GIVEN INSTRUCTION:
Please format the lines from the one containing "Toggle the 重要 checkbox filter" through the end of the rows as a Markdown table with the columns No. and Line, skipping blank lines and leaving the pictures out.

## Start DATASET EXTRACT

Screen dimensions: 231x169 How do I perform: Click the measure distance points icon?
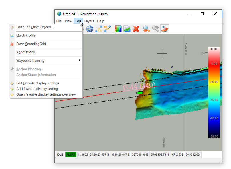(x=99, y=29)
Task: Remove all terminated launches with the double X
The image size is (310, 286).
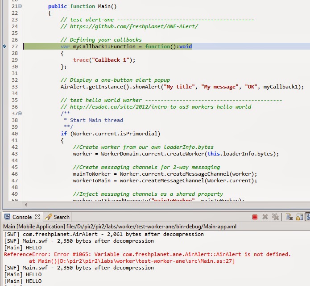Action: pyautogui.click(x=275, y=217)
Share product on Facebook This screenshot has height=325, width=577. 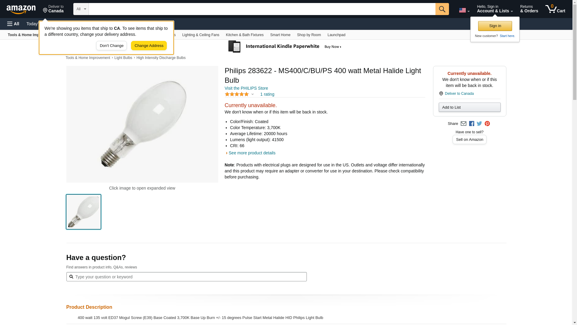(472, 124)
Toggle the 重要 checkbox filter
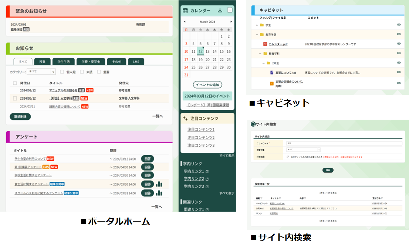This screenshot has width=409, height=246. (x=99, y=72)
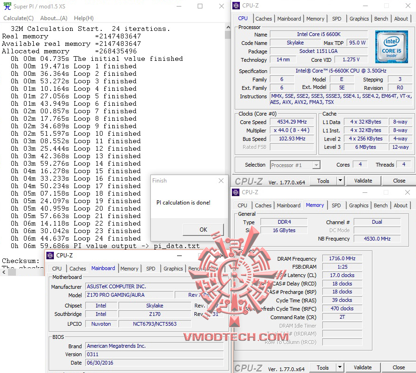416x373 pixels.
Task: Switch to the Bench tab
Action: coord(381,19)

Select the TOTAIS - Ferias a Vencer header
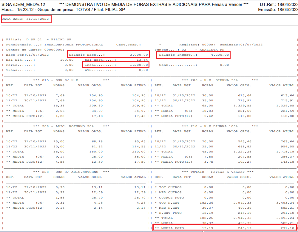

## End DATASET EXTRACT

CORRECT OUTPUT:
| No. | Line |
|---|---|
| 1 | Toggle the 重要 checkbox filter |
| 2 | This screenshot has width=409, height=246. (x=99, y=72) |
| 3 | 416x373 pixels. |
| 4 | Task: Switch to the Bench tab |
| 5 | Action: coord(381,19) |
| 6 | Select the TOTAIS - Ferias a Vencer header |